I had an old radio cassette player in the house which had detachable speakers so I thought they would be ideal to use as rear parcel shelf speakers.
Fitted and wired up they worked perfectly and the next day it was holiday time to Tenerife for two weeks.
When I got home there had been a heat wave in the UK and the cheap plastic speakers had literally melted on the rear parcel shelf from the intense summer sun.
 

johnnyb47

Guru
Location
Wales
And this one is no word of a lie about my dad.
When I was young we lived in Chester and my dad had a Austin 1100 with a knackered engine.He got another engine for it and erected three scaffold pipes into a tripod over the engine bay to lower the replacement engine in with a piece of rope.
I was only little and I came home from School walked past my dad who was wrestling away trying to get this engine in ,with my only intentions of getting in to watch Play School.
Well, Play School came and went and so did Blue Peter and it was now the Clangers and still no sign of dad.

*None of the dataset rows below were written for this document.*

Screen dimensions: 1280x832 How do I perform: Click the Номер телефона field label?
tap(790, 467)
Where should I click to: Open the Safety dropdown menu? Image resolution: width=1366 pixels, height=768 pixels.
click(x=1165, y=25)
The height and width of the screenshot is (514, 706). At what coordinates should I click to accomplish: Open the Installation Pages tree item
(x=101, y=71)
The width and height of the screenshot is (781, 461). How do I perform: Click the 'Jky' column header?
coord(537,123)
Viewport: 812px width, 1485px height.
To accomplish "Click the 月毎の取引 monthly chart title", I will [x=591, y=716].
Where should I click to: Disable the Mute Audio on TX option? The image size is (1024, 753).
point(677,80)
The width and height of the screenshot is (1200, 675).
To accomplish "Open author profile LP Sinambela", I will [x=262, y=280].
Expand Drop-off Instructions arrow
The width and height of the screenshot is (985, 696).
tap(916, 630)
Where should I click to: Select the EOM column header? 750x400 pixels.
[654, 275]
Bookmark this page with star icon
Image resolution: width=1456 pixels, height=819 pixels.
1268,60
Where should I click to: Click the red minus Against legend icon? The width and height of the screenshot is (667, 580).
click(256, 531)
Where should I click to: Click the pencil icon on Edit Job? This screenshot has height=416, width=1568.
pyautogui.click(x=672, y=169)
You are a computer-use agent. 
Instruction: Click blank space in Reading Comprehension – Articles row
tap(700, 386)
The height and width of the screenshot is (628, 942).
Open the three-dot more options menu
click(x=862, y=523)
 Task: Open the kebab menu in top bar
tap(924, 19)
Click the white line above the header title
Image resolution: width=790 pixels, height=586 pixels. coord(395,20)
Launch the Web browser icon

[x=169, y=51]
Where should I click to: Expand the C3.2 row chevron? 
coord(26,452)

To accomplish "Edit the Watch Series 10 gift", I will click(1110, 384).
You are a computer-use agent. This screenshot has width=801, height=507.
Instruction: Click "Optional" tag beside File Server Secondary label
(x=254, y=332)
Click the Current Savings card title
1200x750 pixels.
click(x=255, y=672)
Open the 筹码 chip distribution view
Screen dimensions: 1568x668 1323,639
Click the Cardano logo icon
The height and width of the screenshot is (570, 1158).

When Nation Wide came on I looked out the window to see where dad was was.
He was still in the same position as when I came home standing upright in the engine bay.
I went out wondering why tea wasn't made only to discover he was wedged into the engine bay.
The daft bugger had stood in the engine bay and lowered the engine down and ended up getting his legs trapped against it and the inner wings.Worse still he didn't have the strength to lift it up to free himself.
He was stuck there for 3 hours in the freezing cold until I got the neighbours to come round and lift it off him.